L'activité des salariés perturbée

Et les répercussions de cette pénurie se font ressentir jusque sur les sites de France. Sur le terrain, ce qui n'était il y a quelques semaines qu'une suppression ponctuelle d'heures supplémentaires certains samedis est en train de se transformer en fermetures répétées de lignes de production. Chez Renault par exemple, l'usine de Flins, dans les Yvelines, est à l'arrêt cette semaine. En ce moment, c'est une semaine sur deux pour le site qui assemble la Zoé. Même situation à l'usine STA, de Ruitz, dans le Pas-de-Calais, et des fermetures tous les vendredis de mai sont déjà quasiment actées.

Du côté de Toyota, à Onnaing, dans le Nord, l'impact est moindre, malgré trois jours de fermeture ce mois-ci. Chez Stellantis, ex-PSA, plusieurs sites sont aussi touchés, en particulier Rennes et Sochaux.

La production de la Peugeot 308 à l'arrêt

C'est dans cette dernière commune que ce trouve la plus grande usine du groupe Stellantis. Sur place, tous les matins, les ouvriers de Peugeot doivent appeler un numéro vert pour savoir si, oui ou non, en fonction de l'arrivée ou pas de semi-conducteurs, ils travaillent ce jour-là. 

La ligne de la Peugeot 308, elle, est à l'arrêt depuis quatre semaines. Pour la relancer, Stellantis imagine une astuce : en revenir, sur le tableau de bord, au compteur de vitesse à aiguilles à la place de l'écran numérique, explique Eric Peltier, de Force ouvrière. "Là, on a besoin effectivement de semi-conducteurs, puisque ce sont des espèces de cristaux liquides. Dans les systèmes à aiguilles, il n'y a pas besoin de semi-conducteurs", détaille-t-il au micro d'Europe 1. Mais, précise-t-il, "ça ne peut pas se faire comme ça en claquant des doigts, et il faut que le constructeur d'avant veuille bien refabriquer des compteurs à aiguilles". 

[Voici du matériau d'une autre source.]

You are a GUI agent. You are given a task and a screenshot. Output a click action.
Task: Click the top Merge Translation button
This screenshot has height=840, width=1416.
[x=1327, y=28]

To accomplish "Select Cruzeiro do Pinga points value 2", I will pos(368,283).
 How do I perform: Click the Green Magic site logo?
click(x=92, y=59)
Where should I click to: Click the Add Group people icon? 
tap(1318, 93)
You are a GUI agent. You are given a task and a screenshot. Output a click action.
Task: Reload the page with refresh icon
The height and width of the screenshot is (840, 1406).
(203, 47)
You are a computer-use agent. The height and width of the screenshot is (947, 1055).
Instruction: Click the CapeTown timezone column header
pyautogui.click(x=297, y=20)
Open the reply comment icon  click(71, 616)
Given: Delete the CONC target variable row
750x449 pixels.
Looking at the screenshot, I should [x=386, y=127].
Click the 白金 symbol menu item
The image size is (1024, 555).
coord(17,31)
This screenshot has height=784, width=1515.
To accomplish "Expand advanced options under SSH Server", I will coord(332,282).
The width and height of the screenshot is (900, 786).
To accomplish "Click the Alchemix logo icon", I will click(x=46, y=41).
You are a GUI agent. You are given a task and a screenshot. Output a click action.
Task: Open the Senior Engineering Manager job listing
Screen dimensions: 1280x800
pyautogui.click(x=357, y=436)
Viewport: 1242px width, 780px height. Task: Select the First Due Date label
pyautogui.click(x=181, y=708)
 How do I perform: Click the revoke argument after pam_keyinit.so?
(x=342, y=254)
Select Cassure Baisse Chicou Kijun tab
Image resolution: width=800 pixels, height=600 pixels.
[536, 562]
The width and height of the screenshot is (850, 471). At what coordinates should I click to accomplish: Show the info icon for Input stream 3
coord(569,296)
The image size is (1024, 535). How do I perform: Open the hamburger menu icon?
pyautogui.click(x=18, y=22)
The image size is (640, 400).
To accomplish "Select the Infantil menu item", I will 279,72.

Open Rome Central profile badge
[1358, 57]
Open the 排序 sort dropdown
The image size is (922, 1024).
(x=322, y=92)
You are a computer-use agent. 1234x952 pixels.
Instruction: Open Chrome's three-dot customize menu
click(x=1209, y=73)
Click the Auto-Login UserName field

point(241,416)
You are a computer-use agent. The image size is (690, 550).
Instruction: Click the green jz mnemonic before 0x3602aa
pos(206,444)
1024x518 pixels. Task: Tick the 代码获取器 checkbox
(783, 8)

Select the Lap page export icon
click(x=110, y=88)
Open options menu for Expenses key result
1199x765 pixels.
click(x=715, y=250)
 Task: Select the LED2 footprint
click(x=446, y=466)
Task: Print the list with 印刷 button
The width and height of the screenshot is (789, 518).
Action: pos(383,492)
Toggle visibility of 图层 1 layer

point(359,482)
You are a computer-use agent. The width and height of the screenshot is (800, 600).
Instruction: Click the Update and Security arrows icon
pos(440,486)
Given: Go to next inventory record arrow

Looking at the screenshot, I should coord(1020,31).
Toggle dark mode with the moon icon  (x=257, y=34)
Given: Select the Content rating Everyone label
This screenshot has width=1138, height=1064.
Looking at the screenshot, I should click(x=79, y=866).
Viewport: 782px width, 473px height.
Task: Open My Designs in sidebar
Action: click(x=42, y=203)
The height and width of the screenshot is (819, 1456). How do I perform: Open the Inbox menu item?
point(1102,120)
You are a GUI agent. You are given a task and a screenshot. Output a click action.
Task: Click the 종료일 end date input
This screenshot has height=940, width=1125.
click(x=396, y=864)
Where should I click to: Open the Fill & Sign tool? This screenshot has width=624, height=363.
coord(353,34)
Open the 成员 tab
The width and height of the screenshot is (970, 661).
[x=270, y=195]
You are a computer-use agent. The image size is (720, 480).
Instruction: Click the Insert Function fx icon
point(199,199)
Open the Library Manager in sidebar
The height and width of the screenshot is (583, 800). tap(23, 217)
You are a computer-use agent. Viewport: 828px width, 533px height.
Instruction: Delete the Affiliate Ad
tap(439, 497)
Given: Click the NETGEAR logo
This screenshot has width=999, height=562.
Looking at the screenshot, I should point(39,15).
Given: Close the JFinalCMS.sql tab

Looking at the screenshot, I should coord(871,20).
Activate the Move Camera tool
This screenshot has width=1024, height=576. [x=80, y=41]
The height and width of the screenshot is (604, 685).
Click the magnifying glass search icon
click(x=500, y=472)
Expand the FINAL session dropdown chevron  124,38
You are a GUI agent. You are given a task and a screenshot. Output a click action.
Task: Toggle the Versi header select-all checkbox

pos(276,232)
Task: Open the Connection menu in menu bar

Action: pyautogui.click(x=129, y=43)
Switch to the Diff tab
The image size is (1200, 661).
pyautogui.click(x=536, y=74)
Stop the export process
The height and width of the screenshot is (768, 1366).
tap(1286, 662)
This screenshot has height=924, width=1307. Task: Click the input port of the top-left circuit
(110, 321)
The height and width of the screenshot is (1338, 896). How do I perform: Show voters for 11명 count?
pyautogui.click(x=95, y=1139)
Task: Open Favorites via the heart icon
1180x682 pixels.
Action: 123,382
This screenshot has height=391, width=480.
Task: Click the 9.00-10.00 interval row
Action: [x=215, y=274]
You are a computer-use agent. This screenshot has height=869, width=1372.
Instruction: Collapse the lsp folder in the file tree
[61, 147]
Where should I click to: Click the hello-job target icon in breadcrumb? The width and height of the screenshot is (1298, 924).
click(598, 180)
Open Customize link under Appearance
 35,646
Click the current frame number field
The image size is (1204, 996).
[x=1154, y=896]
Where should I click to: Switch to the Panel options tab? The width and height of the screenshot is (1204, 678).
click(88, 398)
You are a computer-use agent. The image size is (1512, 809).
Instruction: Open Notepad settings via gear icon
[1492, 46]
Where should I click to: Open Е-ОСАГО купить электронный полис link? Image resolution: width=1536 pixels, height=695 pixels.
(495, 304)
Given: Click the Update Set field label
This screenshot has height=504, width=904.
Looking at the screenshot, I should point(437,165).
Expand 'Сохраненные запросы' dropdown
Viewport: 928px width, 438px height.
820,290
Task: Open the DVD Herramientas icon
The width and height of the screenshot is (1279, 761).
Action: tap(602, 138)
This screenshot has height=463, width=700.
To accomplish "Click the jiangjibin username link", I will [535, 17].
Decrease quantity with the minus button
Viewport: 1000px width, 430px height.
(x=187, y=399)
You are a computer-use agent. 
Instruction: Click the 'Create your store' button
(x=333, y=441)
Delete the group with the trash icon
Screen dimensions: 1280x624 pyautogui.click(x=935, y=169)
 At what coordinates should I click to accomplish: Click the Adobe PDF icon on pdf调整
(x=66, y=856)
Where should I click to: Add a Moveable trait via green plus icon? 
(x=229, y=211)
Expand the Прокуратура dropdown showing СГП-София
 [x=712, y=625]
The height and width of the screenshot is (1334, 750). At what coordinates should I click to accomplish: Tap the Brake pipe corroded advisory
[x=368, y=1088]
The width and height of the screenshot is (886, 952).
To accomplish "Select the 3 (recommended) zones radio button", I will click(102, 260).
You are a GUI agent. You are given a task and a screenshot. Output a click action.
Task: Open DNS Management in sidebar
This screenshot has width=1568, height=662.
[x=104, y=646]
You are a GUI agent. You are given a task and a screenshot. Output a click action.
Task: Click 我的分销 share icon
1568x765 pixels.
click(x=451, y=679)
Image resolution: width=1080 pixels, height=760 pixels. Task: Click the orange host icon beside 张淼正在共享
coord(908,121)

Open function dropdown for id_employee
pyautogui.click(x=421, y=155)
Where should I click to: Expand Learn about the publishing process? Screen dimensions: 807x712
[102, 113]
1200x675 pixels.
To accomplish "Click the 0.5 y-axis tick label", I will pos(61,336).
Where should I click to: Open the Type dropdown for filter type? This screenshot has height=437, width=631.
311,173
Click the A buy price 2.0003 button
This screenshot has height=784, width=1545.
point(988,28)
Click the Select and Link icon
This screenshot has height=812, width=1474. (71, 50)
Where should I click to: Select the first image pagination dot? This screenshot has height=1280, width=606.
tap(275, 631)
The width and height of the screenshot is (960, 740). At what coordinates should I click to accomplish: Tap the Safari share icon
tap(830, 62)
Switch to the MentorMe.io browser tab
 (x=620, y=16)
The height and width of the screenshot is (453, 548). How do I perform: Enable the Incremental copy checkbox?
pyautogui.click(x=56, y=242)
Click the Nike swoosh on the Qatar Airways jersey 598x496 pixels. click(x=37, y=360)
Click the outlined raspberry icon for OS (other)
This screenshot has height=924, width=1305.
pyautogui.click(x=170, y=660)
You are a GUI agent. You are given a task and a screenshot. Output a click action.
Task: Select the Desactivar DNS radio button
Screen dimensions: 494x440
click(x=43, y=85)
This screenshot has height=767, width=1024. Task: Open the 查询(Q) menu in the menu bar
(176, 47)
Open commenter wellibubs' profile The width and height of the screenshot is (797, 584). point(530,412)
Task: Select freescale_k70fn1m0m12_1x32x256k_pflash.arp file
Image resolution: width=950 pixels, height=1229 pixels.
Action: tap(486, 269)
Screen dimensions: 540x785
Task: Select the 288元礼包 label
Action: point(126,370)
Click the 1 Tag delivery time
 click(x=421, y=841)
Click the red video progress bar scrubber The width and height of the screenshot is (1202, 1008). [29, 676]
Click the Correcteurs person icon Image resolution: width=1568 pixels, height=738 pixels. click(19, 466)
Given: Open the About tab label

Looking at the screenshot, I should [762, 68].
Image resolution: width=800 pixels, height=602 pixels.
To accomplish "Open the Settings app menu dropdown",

"L'intérêt, c'est de refaire des véhicules et surtout d'éviter aux salariés du site de Sochaux d'être en chômage", conclut Eric Peltier. En attendant, un quart des voitures normalement produites sur le site de Sochaux chaque jour ne sont pas fabriquées. 

Pas encore de pénurie dans les concessions

Ces fermetures de lignes de production n'ont pas encore de conséquences directes pour les clients. À ce stade, il n'y a pas de pénurie dans les concessions. Mais en revanche, il faut parfois être un peu plus patient, plusieurs semaines, surtout si l'on veut une option bien précise.

Car pour continuer à sortir des voitures, les constructeurs font des choix et doivent parfois aller au plus simple, toutes les technologies n'étant pas toujours réalisables en ce moment. Parfois, l'absence d'une puce minuscule peut bloquer toute une chaîne de production.

Une sortie de crise pas avant 2022-2023 ?

Pour sortir de la crise, la seule solution est la montée en cadence des fournisseurs de puces, à commencer par le Taïwainais TSMC, qui a prévu d'investir 100 milliards de dollars sur 3 ans. L'entreprise produit déjà les deux tiers des composants électroniques dans le monde. Mais cette accélération risque désormais d'être contrariée par une sécheresse historique dans le pays. Car la production a besoin d'énormément d'eau : plus de 150.000 tonnes par jour sur les trois usines de TSMC.

Et quoiqu'il en soit, tous les fabricants de semi-conducteurs s'accordent pour dire que la pénurie aura encore des impacts en 2022 et même en 2023.